[Exercise description]
Once the line containing "Task: Select Copy itinerary as JSON" is found in the entries below, restate it and each following line word for word, stopping after the line containing "This screenshot has height=320, width=514.".

[Information]
######

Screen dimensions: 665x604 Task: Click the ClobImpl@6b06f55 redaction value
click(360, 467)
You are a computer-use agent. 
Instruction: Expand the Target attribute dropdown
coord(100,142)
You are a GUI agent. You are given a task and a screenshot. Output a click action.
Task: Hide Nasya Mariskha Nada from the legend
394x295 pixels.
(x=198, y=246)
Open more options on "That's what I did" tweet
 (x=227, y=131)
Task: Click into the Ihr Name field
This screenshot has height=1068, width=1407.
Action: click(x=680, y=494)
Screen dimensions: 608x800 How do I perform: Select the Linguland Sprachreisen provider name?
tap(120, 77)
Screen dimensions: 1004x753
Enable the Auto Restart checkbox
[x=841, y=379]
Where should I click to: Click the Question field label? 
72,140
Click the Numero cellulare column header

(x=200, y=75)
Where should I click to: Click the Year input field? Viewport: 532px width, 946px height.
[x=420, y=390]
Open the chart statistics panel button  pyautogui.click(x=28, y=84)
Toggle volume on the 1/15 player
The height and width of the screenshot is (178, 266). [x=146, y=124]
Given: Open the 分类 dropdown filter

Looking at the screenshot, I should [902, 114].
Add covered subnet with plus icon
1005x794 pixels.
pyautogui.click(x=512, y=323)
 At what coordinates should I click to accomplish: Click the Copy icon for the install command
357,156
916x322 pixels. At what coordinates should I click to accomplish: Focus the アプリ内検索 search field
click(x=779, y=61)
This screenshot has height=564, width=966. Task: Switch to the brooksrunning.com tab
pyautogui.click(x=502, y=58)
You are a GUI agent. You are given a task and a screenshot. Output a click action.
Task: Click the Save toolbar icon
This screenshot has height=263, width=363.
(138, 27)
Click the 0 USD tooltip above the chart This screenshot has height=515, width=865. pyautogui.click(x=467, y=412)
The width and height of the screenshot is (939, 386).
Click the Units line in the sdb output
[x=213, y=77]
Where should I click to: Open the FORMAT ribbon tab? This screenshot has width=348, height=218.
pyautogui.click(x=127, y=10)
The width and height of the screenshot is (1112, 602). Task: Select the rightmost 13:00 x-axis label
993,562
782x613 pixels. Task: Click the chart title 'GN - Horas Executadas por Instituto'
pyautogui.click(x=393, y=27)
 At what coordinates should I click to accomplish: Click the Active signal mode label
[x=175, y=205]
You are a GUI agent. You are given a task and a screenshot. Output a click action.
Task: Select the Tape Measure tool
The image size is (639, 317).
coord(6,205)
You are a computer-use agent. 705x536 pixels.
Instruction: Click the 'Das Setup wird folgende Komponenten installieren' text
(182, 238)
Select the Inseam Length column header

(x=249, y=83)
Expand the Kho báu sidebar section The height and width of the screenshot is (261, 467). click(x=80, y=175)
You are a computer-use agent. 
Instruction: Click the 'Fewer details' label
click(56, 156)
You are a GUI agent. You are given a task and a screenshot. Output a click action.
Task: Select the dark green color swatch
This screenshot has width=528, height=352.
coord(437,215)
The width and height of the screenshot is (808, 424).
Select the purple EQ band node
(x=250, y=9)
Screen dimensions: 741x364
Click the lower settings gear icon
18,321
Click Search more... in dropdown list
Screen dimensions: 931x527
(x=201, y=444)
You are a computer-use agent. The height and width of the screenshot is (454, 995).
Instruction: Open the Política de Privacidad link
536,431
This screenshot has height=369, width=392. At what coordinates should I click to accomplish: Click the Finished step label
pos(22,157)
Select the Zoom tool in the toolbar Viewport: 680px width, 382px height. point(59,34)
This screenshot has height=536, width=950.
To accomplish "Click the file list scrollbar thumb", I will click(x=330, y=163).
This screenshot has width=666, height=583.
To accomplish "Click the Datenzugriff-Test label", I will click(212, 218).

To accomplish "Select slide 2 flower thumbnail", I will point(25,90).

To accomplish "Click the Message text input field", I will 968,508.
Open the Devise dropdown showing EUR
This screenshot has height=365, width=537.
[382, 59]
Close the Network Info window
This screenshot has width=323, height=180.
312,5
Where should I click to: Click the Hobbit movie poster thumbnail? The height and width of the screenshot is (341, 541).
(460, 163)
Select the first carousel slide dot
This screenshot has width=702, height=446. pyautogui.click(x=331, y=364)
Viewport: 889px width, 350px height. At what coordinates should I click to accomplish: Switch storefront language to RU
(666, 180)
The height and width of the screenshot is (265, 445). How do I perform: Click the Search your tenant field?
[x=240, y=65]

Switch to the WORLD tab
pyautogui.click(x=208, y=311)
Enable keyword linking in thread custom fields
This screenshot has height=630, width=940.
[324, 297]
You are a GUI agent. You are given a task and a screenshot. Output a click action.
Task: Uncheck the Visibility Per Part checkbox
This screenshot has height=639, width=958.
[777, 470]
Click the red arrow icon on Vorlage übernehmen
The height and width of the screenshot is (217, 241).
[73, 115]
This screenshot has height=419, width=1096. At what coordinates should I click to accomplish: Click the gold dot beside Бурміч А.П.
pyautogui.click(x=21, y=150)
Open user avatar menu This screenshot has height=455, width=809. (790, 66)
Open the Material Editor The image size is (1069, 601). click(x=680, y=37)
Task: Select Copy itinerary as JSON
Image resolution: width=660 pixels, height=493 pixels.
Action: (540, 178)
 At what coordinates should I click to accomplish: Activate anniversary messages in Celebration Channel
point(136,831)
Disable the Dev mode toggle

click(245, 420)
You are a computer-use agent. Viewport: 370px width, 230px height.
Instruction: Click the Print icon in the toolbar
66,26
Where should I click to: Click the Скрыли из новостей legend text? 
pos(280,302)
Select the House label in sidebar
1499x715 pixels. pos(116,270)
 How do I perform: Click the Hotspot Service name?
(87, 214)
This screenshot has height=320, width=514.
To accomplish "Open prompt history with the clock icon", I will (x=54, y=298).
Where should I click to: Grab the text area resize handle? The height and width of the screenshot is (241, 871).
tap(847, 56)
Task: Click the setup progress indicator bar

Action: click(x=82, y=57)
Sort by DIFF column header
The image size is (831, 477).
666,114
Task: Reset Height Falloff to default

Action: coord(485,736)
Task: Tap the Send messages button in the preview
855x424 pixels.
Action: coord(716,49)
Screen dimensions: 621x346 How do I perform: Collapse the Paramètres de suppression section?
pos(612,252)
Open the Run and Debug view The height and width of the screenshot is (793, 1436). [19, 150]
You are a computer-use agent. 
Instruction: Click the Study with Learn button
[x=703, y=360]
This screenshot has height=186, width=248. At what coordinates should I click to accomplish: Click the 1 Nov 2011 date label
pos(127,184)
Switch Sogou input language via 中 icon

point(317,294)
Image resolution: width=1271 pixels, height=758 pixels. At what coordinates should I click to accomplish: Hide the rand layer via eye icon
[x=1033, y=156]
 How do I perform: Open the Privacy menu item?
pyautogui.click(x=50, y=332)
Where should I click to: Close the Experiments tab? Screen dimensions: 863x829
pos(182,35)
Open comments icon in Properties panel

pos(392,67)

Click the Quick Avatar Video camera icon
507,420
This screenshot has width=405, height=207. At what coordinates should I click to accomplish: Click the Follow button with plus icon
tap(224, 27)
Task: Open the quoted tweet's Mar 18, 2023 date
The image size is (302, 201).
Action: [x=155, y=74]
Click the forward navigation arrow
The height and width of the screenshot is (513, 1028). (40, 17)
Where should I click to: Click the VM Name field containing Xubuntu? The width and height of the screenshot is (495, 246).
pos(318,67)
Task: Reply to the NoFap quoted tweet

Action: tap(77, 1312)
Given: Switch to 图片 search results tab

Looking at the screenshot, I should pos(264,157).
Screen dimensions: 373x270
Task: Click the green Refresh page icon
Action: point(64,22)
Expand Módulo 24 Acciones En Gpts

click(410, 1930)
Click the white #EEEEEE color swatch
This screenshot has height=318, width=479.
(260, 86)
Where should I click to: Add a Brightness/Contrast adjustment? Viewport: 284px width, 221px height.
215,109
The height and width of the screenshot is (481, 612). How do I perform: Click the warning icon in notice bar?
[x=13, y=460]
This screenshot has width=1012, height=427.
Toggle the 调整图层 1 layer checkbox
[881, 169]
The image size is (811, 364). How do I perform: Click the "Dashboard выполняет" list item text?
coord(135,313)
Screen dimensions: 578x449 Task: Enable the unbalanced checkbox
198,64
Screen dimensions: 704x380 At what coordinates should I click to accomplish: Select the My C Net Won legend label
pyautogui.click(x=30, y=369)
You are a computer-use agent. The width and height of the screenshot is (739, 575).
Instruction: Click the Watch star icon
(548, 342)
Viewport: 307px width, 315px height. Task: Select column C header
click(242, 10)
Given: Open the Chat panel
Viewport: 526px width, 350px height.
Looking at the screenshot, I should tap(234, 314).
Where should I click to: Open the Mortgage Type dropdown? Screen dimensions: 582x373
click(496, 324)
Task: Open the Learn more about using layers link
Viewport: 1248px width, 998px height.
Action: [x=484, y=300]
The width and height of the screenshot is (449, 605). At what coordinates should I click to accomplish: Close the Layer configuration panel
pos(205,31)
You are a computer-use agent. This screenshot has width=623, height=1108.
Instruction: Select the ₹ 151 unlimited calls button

######

[Answer]
Task: Select Copy itinerary as JSON
Image resolution: width=660 pixels, height=493 pixels.
Action: (540, 178)
 At what coordinates should I click to accomplish: Activate anniversary messages in Celebration Channel
point(136,831)
Disable the Dev mode toggle

click(245, 420)
You are a computer-use agent. Viewport: 370px width, 230px height.
Instruction: Click the Print icon in the toolbar
66,26
Where should I click to: Click the Скрыли из новостей legend text? 
pos(280,302)
Select the House label in sidebar
1499x715 pixels. pos(116,270)
 How do I perform: Click the Hotspot Service name?
(87, 214)
This screenshot has height=320, width=514.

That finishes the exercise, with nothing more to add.